**WHAT YOU WILL DO**
From the line containing "Given: Open the information legend icon" down to the last line of the entries, print each line exactly and leave the pictures out.

++++++++

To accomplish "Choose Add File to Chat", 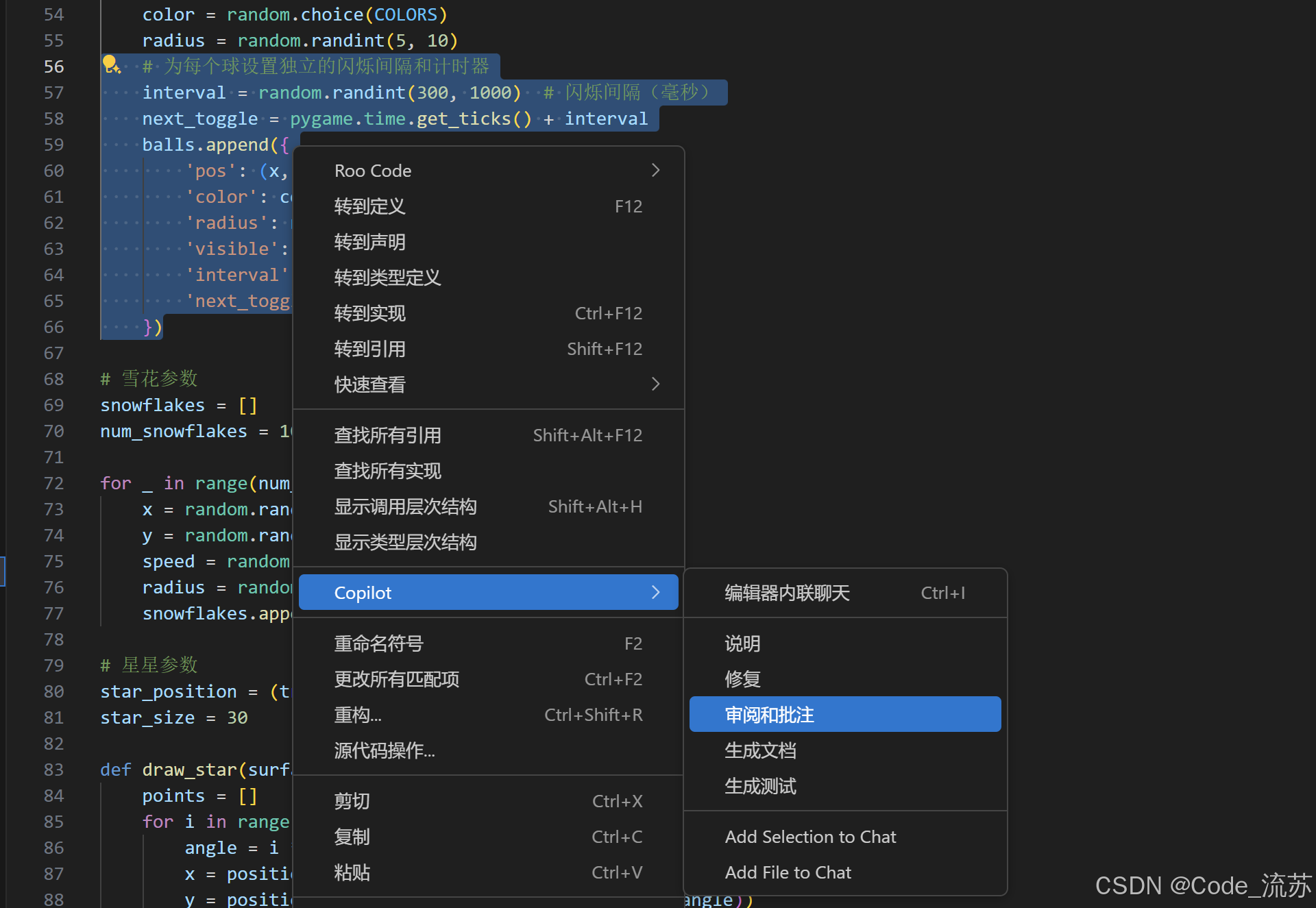I will coord(788,872).
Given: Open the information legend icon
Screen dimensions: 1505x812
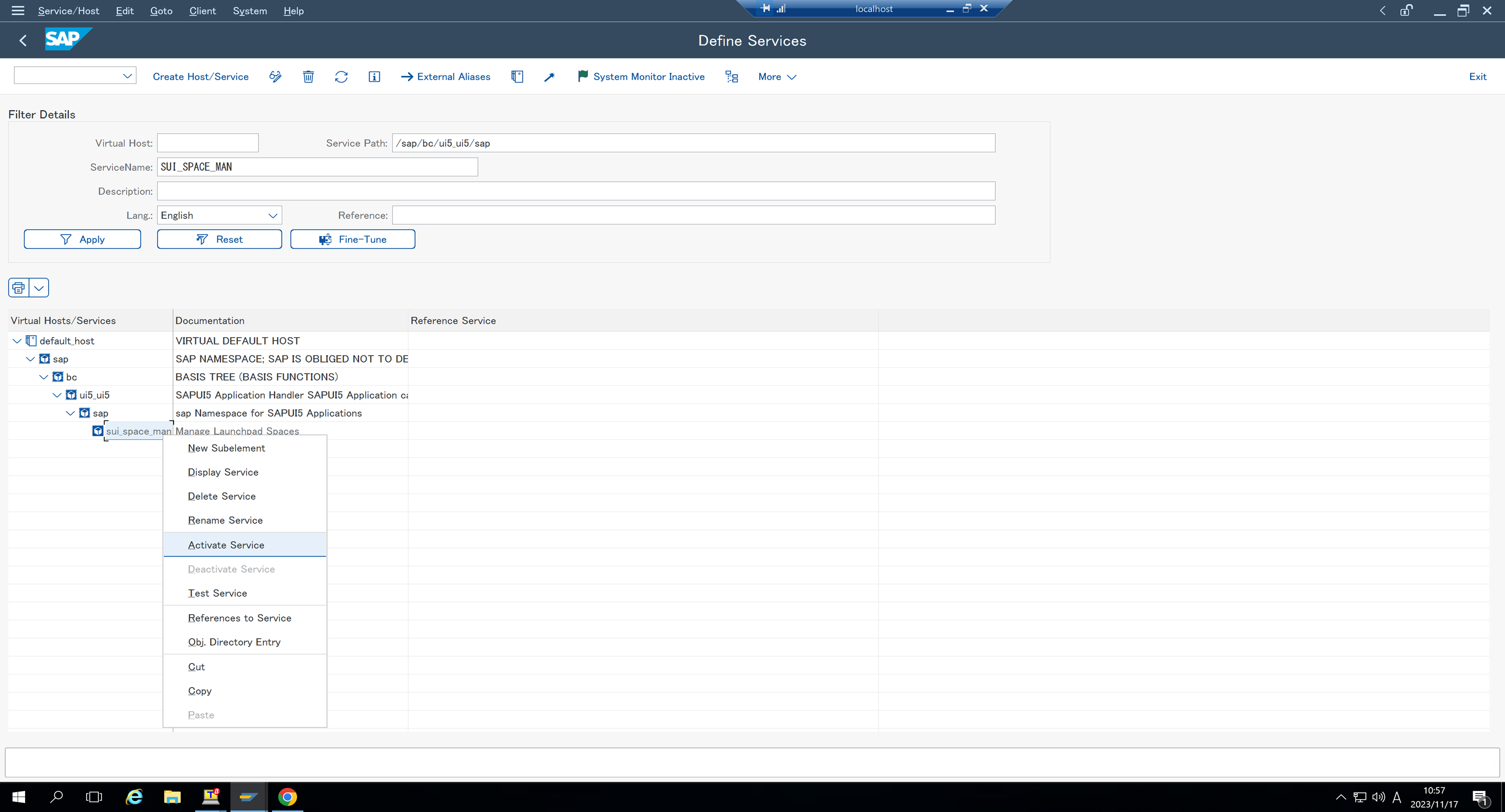Looking at the screenshot, I should point(374,77).
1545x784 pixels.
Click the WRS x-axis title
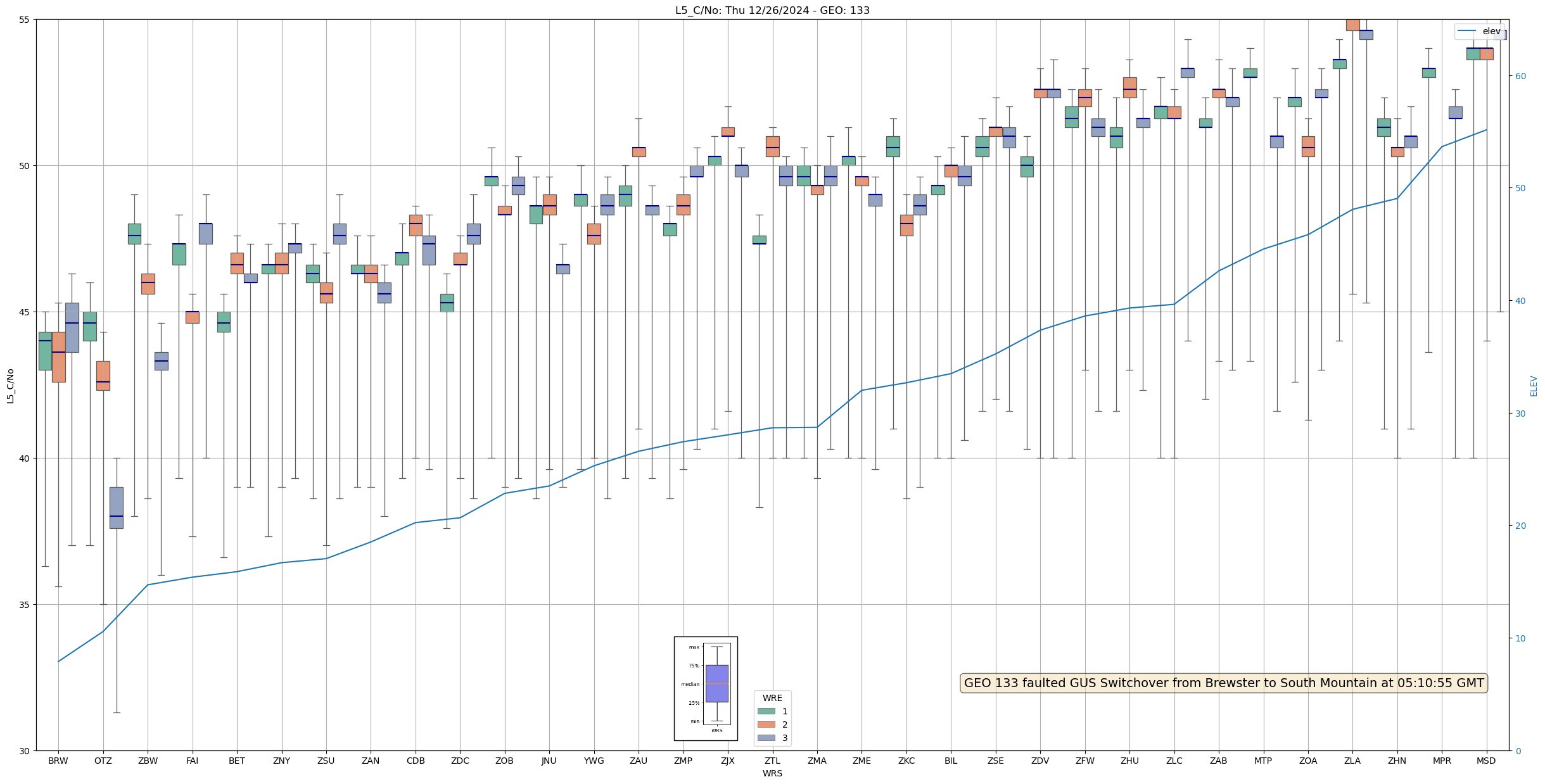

++++++++

**TASK RESPONSE**
Given: Open the information legend icon
Screen dimensions: 1505x812
Looking at the screenshot, I should point(374,77).
1545x784 pixels.
Click the WRS x-axis title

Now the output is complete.